> **What is being asked**
Each entry should be quoted word for word, including every mark of punctuation.

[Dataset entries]
Start of Block

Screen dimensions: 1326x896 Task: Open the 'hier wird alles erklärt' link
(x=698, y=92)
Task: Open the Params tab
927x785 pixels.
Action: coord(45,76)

End of Block

> **Solution to the problem**
Screen dimensions: 1326x896 Task: Open the 'hier wird alles erklärt' link
(x=698, y=92)
Task: Open the Params tab
927x785 pixels.
Action: coord(45,76)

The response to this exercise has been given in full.